→ AUFGABE:
Gib den folgenden Text über die Opernproduktion vollständig und Wort für Wort wieder.

Produktion Opéra de Lille, Koproduktion Opéra Orchestre national de Montpellier, Opéra national de Lorraine, Ircam-Centre Pompidou.
Copyrights Éditions Durand
VIDEOS
HANDLUNG
Die Handlung spielt im Wald und in einem Haus im Wald.
Szene 1. Was der Wald wusste
Der Wald offenbart sein uraltes Wissen über die Natur und die Geschichte der Welt. Das Leben breitet sich überall aus, die Wurzeln der Bäume singen.
Szene 2. Die Vögel kommen nicht mehr hierher
Der Förster verwaltet den Wald nach den Regeln der kapitalistischen Welt; die Frau ist traurig, weil die Natur von den Menschen langsam zerstört wird. Die Studentin, die bei ihnen lebt, beschreibt, wie Tiere geschlachtet werden; der Förster und seine Frau sind von ihrer Neugier und Leidenschaft tief bewegt.
Szene 3. Was die Bäume taten
Der Wald erzählt von der Rolle der Bäume in einer bewohnbaren Erde, von der allmählichen Zerstörung der Natur und prophezeit eine Welt, in der die Bäume nicht mehr existieren werden.

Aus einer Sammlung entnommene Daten
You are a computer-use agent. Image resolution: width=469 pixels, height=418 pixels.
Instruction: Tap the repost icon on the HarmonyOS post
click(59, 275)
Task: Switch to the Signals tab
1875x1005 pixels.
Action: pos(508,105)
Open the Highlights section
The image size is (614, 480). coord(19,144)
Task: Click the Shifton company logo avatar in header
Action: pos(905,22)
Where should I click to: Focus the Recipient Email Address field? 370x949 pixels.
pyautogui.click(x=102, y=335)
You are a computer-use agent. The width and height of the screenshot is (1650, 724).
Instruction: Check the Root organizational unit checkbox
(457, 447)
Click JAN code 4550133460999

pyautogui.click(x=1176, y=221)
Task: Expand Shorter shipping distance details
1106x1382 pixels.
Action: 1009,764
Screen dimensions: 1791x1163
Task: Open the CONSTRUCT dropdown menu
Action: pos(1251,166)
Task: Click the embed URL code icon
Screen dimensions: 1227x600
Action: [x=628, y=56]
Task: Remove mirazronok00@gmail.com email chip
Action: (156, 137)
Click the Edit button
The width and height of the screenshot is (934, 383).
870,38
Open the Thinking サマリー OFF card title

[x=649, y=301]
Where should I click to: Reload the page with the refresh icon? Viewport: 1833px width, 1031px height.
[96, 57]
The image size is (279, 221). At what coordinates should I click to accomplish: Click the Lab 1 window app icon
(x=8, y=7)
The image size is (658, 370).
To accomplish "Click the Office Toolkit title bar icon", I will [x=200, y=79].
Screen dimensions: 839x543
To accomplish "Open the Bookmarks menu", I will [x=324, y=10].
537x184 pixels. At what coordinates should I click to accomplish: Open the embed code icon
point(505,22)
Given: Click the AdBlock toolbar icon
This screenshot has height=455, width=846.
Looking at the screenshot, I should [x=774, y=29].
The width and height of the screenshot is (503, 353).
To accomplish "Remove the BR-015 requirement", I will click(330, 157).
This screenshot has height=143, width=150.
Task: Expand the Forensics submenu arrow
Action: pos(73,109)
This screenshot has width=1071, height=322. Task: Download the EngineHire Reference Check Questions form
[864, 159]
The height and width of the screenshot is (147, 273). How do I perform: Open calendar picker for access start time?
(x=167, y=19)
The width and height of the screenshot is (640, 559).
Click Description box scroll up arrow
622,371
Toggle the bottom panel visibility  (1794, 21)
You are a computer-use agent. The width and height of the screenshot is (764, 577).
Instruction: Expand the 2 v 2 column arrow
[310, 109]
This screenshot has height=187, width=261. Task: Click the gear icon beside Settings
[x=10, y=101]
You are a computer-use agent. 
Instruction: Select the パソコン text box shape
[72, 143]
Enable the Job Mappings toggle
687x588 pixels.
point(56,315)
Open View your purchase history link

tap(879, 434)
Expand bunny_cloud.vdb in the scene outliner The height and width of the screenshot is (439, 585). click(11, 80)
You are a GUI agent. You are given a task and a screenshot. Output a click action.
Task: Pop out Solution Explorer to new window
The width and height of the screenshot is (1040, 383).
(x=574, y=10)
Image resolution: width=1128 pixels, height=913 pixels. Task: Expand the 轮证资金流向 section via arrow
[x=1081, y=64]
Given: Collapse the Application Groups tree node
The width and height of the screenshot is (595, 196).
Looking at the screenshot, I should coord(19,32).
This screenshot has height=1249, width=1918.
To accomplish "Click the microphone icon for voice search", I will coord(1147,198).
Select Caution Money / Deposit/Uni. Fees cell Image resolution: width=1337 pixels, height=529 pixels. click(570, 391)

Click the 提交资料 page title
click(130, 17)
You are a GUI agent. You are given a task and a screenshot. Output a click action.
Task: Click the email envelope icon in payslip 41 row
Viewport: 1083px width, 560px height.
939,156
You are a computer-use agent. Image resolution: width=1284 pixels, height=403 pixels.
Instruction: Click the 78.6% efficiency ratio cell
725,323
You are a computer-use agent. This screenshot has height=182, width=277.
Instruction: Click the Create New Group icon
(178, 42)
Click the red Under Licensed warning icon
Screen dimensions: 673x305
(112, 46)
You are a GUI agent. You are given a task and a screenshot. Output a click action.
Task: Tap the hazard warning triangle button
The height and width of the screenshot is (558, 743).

→ ANTWORT ZUR AUFGABE:
Produktion Opéra de Lille, Koproduktion Opéra Orchestre national de Montpellier, Opéra national de Lorraine, Ircam-Centre Pompidou.
Copyrights Éditions Durand
VIDEOS
HANDLUNG
Die Handlung spielt im Wald und in einem Haus im Wald.
Szene 1. Was der Wald wusste
Der Wald offenbart sein uraltes Wissen über die Natur und die Geschichte der Welt. Das Leben breitet sich überall aus, die Wurzeln der Bäume singen.
Szene 2. Die Vögel kommen nicht mehr hierher
Der Förster verwaltet den Wald nach den Regeln der kapitalistischen Welt; die Frau ist traurig, weil die Natur von den Menschen langsam zerstört wird. Die Studentin, die bei ihnen lebt, beschreibt, wie Tiere geschlachtet werden; der Förster und seine Frau sind von ihrer Neugier und Leidenschaft tief bewegt.
Szene 3. Was die Bäume taten
Der Wald erzählt von der Rolle der Bäume in einer bewohnbaren Erde, von der allmählichen Zerstörung der Natur und prophezeit eine Welt, in der die Bäume nicht mehr existieren werden.